Cass, 3ème civ, 11 juillet 2024, n°23-18.495

A la suite d’une consommation anormale d’eau, le propriétaire avait détecté une fuite au sein du local qu’il exploitait.

Après avoir fait procéder à la réparation de la canalisation alimentant le local par l’entreprise qui l’avait endommagée, le propriétaire a saisi le juge des référés pour solliciter la mise en œuvre d’une expertise judiciaire sur le fondement des dispositions de l’article 145 du code de procédure civile, par une requête en date du 6 mai 2013.

Il a été fait droit à cette demande par une ordonnance de référé en date du 25 juin 2013.

A la suite du dépôt du rapport d’expertise judiciaire le 24 juin 2015, le propriétaire a fait assigner au fond l’auteur des dommages en indemnisation de ses différents chefs de préjudices suivant exploits en date des 10 et 12 août 2020.

Le propriétaire requérant a été débouté de ses demandes par un arrêt confirmatif de la Cour d’appel de Montpellier en date du 18 avril 2023, du fait de la prescription de son action.

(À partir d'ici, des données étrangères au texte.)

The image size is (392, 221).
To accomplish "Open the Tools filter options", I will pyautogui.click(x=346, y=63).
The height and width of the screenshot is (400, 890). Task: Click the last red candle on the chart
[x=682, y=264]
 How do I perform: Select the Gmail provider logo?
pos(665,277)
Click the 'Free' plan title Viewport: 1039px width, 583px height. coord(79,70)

Les juges d’appel ont en effet estimé que le délai de prescription de 5 ans de l’article 2224 du code civil avait été interrompu par la saisine du juge des référés le 6 mai 2013, pour reprendre son cours durant 50 jours jusqu’à l’ordonnance de référé du 25 juin 2013, qui avait eu pour effet de suspendre la prescription jusqu’au dépôt du rapport d’expertise judiciaire le 24 juin 2015, date à laquelle un nouveau délai de 5 ans avait recommencé à courir…

Tout l’enjeu de cette affaire portait donc sur l’imputation des 50 jours entre la date de délivrance de l’assignation en référé et le prononcé de l’ordonnance de référé, étant encore heureux, en suivant cette analyse, que de multiples renvois n’avaient pas été sollicités et obtenus devant le juge des référés, ou bien encore qu’une prorogation de délibéré ne soit pas intervenue pour cause de surcharge de travail du magistrat, ce qui aurait eu des conséquences bien plus préjudiciables encore pour le demandeur.

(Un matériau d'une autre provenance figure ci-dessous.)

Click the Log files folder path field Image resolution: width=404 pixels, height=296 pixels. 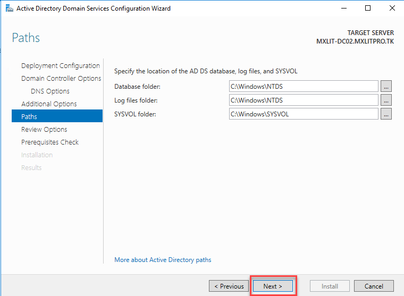coord(303,100)
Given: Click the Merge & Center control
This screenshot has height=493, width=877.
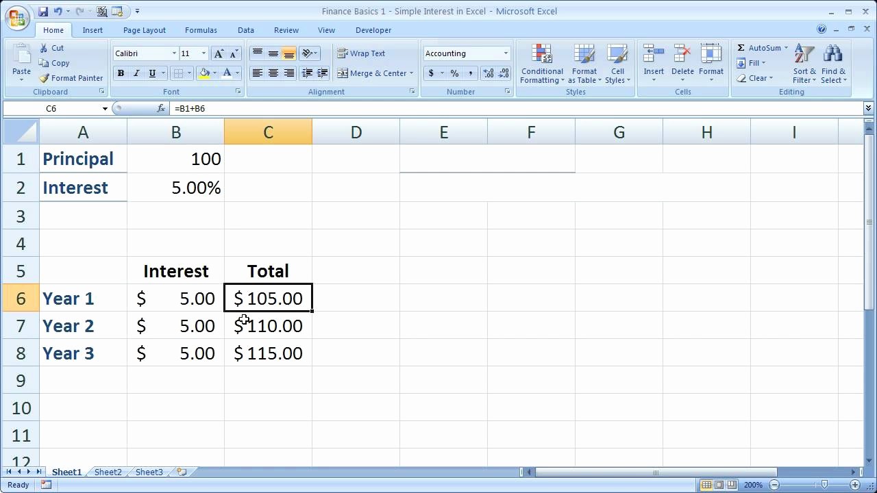Looking at the screenshot, I should pyautogui.click(x=375, y=73).
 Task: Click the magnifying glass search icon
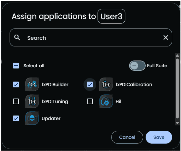point(17,38)
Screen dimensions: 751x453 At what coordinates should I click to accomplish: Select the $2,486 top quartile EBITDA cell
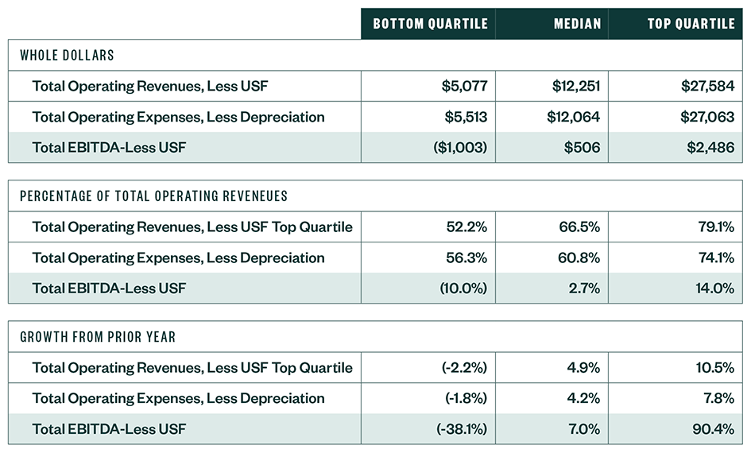(x=710, y=147)
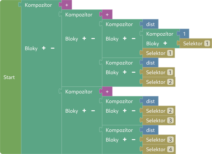Click the plus on the bottom-most Bloky row
Image resolution: width=212 pixels, height=154 pixels.
pos(124,140)

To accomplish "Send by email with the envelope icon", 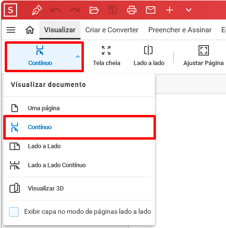I will 151,10.
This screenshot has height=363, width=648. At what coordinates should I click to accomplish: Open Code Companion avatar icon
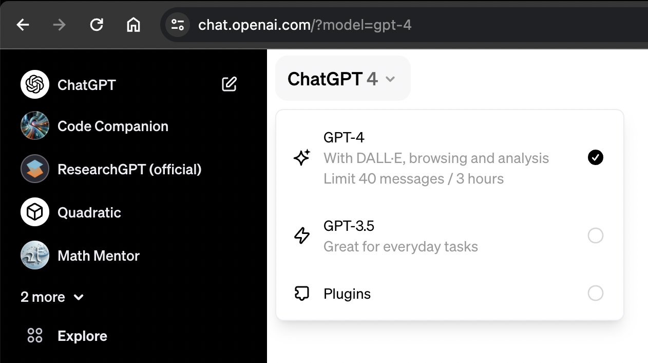pos(35,126)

En l’état, en décomptant de la sorte les 50 jours écoulés entre l’assignation et l’ordonnance de référé, la prescription de l’action intervenant le 5 mars 2020, le demandeur se trouvait privé du bénéfice de l’ordonnance n°2020-306 du 25 mars 2020, modifiée par l’ordonnance n°2020-666 du 3 juin 2020, faisant courir le délai pour agir jusqu’au 24 août 2020, alors que les assignations au fond avaient été délivrées les 10 et 12 août 2020.

Cette analyse est censurée par l’arrêt de la Cour de cassation en date du 11 juillet 2024, qui casse et annule l’arrêt d’appel, en rappelant préalablement les principes juridiques qui s’imposent au cas d’espèce :

En application des dispositions de l’article 2224 du code civil, les actions personnelles ou mobilières se prescrivent par 5 ans à compter du jour où le titulaire du droit a connu ou aurait du connaître les faits lui permettant de l’exercer.

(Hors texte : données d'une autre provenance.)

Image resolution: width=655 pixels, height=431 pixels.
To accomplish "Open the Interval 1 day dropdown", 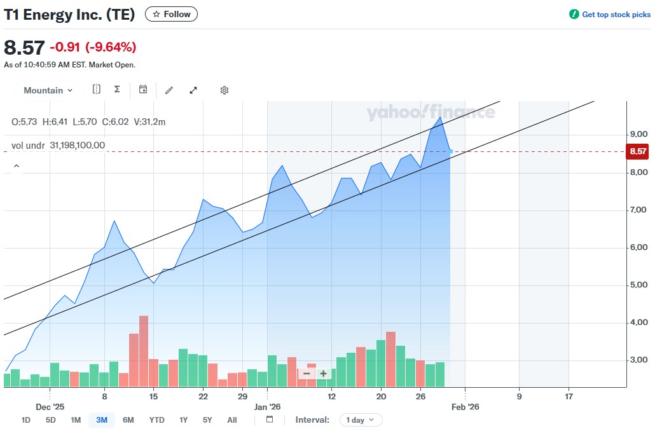I will (x=361, y=420).
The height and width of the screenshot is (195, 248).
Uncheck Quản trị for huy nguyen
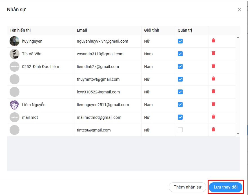tap(180, 41)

En application des dispositions de l’article 2239 du code civil, lorsque la prescription a été suspendue par une décision ayant fait droit à une mesure d’instruction présentée avant tout procès au fond, le délai de prescription recommence à courir à compter du jour où la mesure a été exécutée.

Enfin, en application des dispositions des articles 2241 et 2242 du code civil, la demande en justice, même en référé, interrompt le délai de prescription et l’interruption de la prescription résultant de cette demande produit ses effets jusqu’à l’extinction de l’instance.
Il sera rappelé que ces principes sont applicables uniquement au régime de la prescription et non à celui de la péremption d’instance (GPA, GBF, RC décennale, délai d’action en VEFA des articles 1642-1 et 1648 alinéa 2 civ…), de sorte que si l’assignation en référé a pour effet d’interrompre le délai de forclusion, un nouveau délai de même nature recommence à courir à compter de l’ordonnance (Cass, 3ème civ, 19 septembre 2019, n°18-15.833).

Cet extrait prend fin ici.